Late last month, Chinese entrepreneur Li Yilin live-streamed for seven consecutive hours on Taobao, marketing artisanal cashmere scarves to about 33,000 viewers watching from their mobile phones.
While the length of the broadcast was not unusual for China’s leading online marketplace, there was something else that made it stand out: Li was making her pitch from Kashmir, the birthplace of cashmere craft.
Li, a Chinese national better known as Dayao, the name under which she runs her Taobao store, broadcast straight from a scarf maker’s home in Srinagar, the Indian state’s capital. Displaying 31 scarves over those seven hours, she took orders in real time, racking up about RMB 100,000 ($15,738) in sales that day, or $508 for each one.
That turnover was a big reason for Li’s choice of venue. She wanted to source the best-made scarves for a Chinese consumer whose tastes have grown increasingly sophisticated, but also to use her direct access to Kashmiri craftsmen as a way to edge out the competition.

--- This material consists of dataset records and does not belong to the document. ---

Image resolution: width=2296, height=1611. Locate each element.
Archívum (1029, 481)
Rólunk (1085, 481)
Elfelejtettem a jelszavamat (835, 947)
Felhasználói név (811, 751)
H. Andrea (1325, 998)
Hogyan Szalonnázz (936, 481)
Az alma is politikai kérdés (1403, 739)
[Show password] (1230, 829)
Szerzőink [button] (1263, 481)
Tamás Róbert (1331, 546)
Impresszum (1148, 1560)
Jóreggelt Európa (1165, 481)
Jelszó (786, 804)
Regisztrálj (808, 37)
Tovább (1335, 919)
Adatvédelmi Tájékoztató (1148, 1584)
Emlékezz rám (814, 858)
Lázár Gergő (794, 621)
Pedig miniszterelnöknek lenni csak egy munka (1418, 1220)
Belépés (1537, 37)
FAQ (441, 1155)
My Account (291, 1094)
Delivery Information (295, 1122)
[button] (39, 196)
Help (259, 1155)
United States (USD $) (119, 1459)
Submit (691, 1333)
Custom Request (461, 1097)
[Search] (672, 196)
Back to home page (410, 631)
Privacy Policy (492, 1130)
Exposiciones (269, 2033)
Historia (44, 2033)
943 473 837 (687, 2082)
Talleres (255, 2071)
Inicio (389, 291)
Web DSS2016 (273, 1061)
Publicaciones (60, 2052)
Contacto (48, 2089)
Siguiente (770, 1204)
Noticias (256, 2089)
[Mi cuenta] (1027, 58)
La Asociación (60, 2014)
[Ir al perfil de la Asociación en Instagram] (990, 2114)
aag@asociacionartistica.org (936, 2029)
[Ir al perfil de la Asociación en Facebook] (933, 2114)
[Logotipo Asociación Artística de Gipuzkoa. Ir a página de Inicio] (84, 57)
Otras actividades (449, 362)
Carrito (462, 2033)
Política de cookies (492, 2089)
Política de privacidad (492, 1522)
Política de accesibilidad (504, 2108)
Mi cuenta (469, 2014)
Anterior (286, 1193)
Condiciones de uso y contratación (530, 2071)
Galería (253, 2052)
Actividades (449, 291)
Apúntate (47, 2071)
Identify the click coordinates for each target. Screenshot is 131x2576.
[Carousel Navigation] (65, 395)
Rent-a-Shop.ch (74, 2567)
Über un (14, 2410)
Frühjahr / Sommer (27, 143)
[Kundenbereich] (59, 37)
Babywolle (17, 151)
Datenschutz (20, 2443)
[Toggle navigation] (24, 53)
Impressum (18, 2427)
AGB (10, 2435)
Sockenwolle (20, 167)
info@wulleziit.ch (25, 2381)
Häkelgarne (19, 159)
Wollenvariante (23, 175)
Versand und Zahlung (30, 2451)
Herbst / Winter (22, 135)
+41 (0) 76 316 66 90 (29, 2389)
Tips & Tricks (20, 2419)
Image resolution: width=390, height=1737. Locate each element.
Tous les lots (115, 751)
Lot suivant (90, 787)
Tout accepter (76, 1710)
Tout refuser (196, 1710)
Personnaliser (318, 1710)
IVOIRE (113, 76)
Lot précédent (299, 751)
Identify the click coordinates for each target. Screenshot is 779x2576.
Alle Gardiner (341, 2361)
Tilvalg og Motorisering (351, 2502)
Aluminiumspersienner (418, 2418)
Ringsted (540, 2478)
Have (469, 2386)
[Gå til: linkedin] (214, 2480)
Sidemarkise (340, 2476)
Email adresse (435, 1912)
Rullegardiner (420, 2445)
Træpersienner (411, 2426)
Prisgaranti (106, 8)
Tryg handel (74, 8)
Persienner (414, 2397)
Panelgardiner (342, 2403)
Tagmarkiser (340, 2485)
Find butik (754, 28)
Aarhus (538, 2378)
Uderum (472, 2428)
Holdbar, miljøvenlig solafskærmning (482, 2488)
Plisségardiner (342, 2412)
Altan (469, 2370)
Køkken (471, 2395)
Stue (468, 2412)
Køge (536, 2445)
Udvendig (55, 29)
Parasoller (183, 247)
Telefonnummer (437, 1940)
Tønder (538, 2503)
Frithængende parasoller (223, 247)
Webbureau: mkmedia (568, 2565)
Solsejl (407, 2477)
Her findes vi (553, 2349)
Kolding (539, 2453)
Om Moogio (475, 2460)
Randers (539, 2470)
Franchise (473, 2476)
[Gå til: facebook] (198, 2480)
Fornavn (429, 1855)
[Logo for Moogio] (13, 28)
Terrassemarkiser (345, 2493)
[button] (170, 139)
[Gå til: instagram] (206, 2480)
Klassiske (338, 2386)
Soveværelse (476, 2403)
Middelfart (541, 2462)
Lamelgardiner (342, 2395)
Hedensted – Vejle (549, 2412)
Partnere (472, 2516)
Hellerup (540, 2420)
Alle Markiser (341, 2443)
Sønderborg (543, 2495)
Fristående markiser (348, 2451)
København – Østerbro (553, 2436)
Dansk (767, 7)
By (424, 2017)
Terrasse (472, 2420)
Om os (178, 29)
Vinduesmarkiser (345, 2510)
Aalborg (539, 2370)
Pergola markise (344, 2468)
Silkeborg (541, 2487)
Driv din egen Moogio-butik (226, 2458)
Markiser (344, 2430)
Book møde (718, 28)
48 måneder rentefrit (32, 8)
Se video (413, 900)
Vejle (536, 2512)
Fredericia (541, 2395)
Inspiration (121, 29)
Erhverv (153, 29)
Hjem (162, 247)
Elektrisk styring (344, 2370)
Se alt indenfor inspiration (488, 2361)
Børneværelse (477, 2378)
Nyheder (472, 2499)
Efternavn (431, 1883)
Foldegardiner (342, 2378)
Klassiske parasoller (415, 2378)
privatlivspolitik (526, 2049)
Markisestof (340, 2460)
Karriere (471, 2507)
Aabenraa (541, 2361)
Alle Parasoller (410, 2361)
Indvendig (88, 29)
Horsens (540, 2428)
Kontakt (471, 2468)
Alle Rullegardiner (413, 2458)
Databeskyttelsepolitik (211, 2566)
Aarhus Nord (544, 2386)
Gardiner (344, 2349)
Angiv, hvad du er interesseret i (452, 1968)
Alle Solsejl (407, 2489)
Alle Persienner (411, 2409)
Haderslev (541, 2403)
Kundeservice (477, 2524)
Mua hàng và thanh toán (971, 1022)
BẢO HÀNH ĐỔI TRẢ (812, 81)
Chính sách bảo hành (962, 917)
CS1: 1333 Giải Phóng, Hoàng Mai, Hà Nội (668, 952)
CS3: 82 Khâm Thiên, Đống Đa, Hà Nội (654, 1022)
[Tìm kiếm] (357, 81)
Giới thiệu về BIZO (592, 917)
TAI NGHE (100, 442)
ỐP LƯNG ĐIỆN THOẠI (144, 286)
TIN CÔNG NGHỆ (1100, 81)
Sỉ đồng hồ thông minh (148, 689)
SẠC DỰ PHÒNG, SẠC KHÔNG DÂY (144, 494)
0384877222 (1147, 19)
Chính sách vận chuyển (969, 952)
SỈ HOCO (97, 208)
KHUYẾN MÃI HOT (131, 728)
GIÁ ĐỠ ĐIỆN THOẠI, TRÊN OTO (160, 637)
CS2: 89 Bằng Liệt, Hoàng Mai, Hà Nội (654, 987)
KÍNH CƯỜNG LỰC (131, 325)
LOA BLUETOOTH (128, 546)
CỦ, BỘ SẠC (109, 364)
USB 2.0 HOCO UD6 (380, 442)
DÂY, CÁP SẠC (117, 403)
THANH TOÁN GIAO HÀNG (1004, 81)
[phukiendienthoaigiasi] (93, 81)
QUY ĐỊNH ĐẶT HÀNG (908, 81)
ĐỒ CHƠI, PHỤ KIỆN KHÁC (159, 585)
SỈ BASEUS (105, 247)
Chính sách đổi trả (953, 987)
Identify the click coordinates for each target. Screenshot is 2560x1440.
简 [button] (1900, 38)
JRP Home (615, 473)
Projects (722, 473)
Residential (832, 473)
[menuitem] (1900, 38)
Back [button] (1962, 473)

The high prices have drawn a crowd of new merchants into a niche but lucrative product category on Taobao. When Li started in 2016, there were just a handful of sellers like her. Now, there are about 30. So despite being one of Taobao’s leading cashmere merchants, she moved from Nepal to New Delhi two months ago to be closer to Kashmir and maintain her top-seller status.
“There are a lot of buyers in Nepal because the barrier to entry is relatively low,” Li said during an interview this month. “It’s easier to get a visa and, language-wise, local merchants generally can communicate in Chinese.”
“But they are engaging in serious price wars. So I chose to go to the source, go a step further upstream and break out of the [price-war cycle],” she said.
The scarves in Nepal were mass produced, according to Li, leaving little difference in product selection from merchant to merchant. But the unique craftsmanship in Kashmir offered both higher quality and differentiation, she said. Once she arrived, Li educated herself about the production process, from spinning the thread and knitting to the weaving that creates high-quality cashmere.
WATCH: What Does It Take to Make a ‘Kashmir’ Scarf?
“I couldn’t stand the idea of not seeing with my own eyes the complete process of how the scarves were made,” said Li. “They also have greater variety [in Kashmir]. If you can find 20 designs in Nepal, there might be 200 in Kashmir. When [my husband and I] came to see for ourselves, we realized this was where the finest [products] were.”
Li is among a group of globetrotting shopping agents called “Taobao buyers,” selling on the platform’s cross-border channel, Taobao Global. The channel was launched by Alibaba Group in 2007 as a low-cost, easy-to-access site that allows overseas merchants to sell into China. Now, there are 10,000 buyers showcasing products and driving sales and brand awareness for foreign merchants.
And as Taobao expands its network of store owners around the world, these buyers are opening avenues to new items and lifestyles for Chinese consumers, who have more money to spend than ever before. Moreover, China’s middle and upper-middle classes are trading up to foreign products and more unique offerings as a part of their growing sophistication. Management consultancy McKinsey & Co. previously forecast that discretionary categories would show the strongest overall growth among Chinese consumers, at 13.4 percent between 2010 and 2020, as their purchasing power continues to rise.
Buyers such as Li might be mistaken for daigou, a Chinese term for someone who travels overseas to purchase goods for resale in China. But that would be a mistake, said Chen Yingrun, operations expert at Taobao Global. In fact, they deliver more than just goods.
“They discover demands from their followers first hand and inspire people to explore new horizons, try fun things,” Chen said. “We want [them] to introduce new worlds, new things. They can inspire users’ interests and create demand.”
Therefore, to be a Taobao buyer Alibaba requires that the agents demonstrate strong social influence among their customers, in addition to offering unique, quality products from outside of China. Li has attracted nearly 40,000 followers since opening her store two years ago and sold about 20,000 premium scarves. At the same time, her live-streams give Chinese consumers an inside look at foreign cultures and lifestyles.
She creates jobs for her local partners, as well, who are comprised mainly of family-run studios. One of them is 75-year-old embroidery expert Gulam Hassan Bhat, from whose home Li broadcast last month. Even with 60 years of experience, he said it takes anywhere from six months to two years to finish a scarf. But with the sales Li has made, it has turned out to be worth it.
“This is incredible. I never thought the scarves I made can be sold straight from my house,” he said.
It’s not uncommon for Li’s customers to wait six months for Bhat to complete a scarf, she said, while paying the full price upfront.
“[My products] are singular, there’s only one scarf in the world with this style and pattern,” Li said. “It might come out entirely different if another artisan tried making the same one.”